## Task statement
In one to three sentences, explain how employers benefit from rules against pay discussions among staff, according to the article on talking about salaries with coworkers.

## Quoted passage

□ □ □ □ □ □ □

It's your ticket to a more fair and equitable workplace.

There is often an employer-enforced code of silence around salaries. If they don't outright prohibit it, companies might discourage pay discussions among staff because they say it creates discomfort or resentment within the ranks of employees. The benefit to employers of making these rules is that they can save money by paying some staff members less for doing the same job as others, and they can save themselves headaches by leaving employees in the dark about pay inequities. Regardless of your employer's perspective, your right to share salary information is likely protected under the National Labor Relations Act. The law is broad and intended to cover as many employees as possible; you can check whether your company is of the type and budget to fall under the law at the National Labor Relations Board.

The NLRA was passed in 1935, with the intention of protecting workers' full freedom of association. This means that employees have the right to seek better working conditions and engage in collective bargaining without fear of retaliation by their employers. With this in mind, here are three ways that discussing salary with your colleagues can make your work life better.

1. It could make salaries more equitable

When it comes to your pay, if you're a woman, odds are you're already at a disadvantage. The gender pay gap has been gradually improving since 1960, when the average woman made $0.60 to the average man's $1 of salary. As of 2020, that figure was $0.83 on average, for all women. We've still got a lot of work to do to eliminate this gap entirely, and you can help the process along by talking about salaries with your coworkers. If you're a woman and you find out that some of your male colleagues make more than you (with similar experience and qualifications), it could be worth digging into further and possibly sitting down with your manager for a discussion. Pay inequality is even more pronounced for women of color; Black women make just 64% of the salary of white men, and Hispanic women 57%, according to the Department of Labor. If you learn of big inequities by gender or racial lines at your workplace, it could be a red flag worth discussing with an employment lawyer.

Even if the pay divides in your workplace have nothing to do with gender or race, it's for the good of all employees that they be standardized. After all, if you know that a colleague with more experience and training than you justifiably makes more money, that gives you something to strive for as you advance in your career.

2. It could improve coworker relationships

While this may sound counterintuitive, discussing salaries with your colleagues could improve your working relationships. It requires a lot of trust to discuss money and compensation with people you associate with for work. Some people are even uncomfortable discussing salary with their friends and family, after all. But if you have salary transparency, you can also build the kind of workplace where colleagues advocate for one another, encourage skills training, and work together for the common good: fairer salaries for all.

3. It could improve job satisfaction

Not to put too fine a point on it, but if your employer takes an arbitrary approach to salaries, rather than a standardized and transparent one, it could be an indication of a random approach to other aspects of the business. That's not a marker for success. Plus, employees are happier and more productive when they feel they are paid fairly, and have the encouragement and ability to rise to more challenges and negotiate for higher pay as they advance in their careers.

Armed with these reasons, you might feel a bit more confident initiating a salary discussion with some trusted coworkers. It is important to note that while your employer cannot legally forbid you from this, they can say you're not allowed to discuss pay on company time when you should be working, and some confidentiality agreements may forbid salary discussions with those outside the company. So keep these points in mind as you work toward a happier and more equitable workplace -- not to mention more money in your savings account to achieve your financial goals.

□ □ □ □ □ □ □

## Given material

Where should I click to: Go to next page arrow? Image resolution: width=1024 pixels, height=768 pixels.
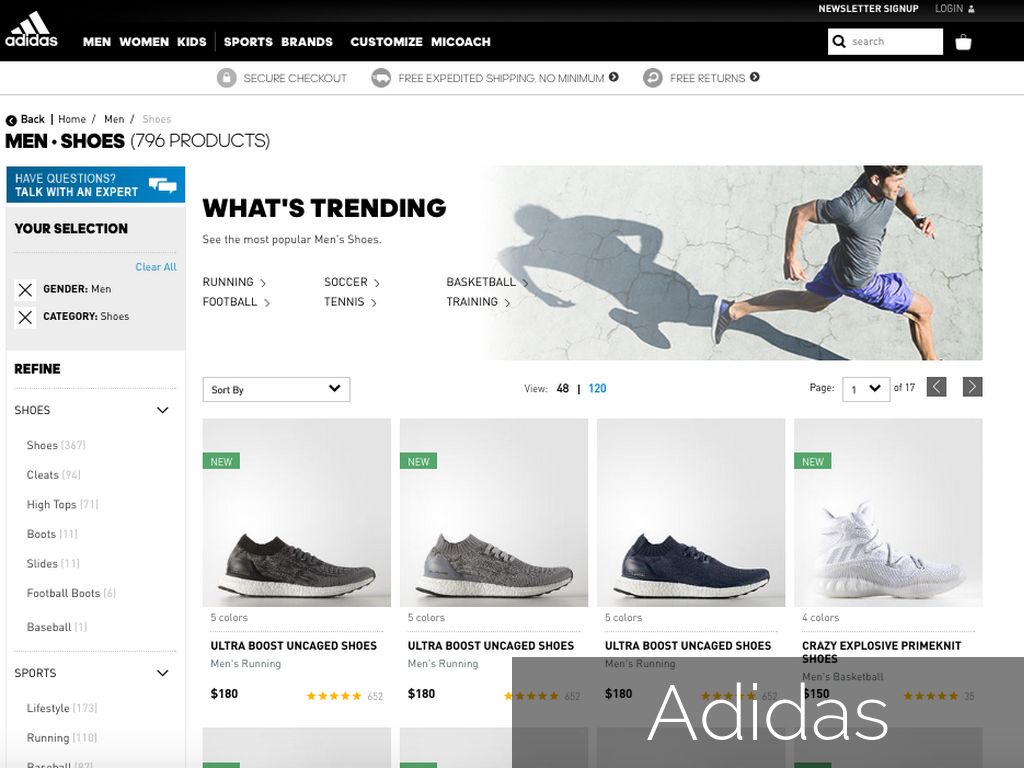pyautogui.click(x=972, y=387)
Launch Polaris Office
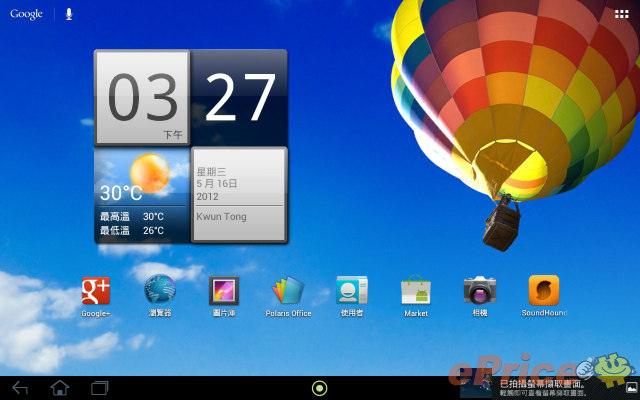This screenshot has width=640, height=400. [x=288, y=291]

□ □ □ □ □ □ □

## Solution for this problem
These rules let employers save money by paying some staff members less than others for the same job. They also spare employers headaches by keeping employees unaware of pay inequities.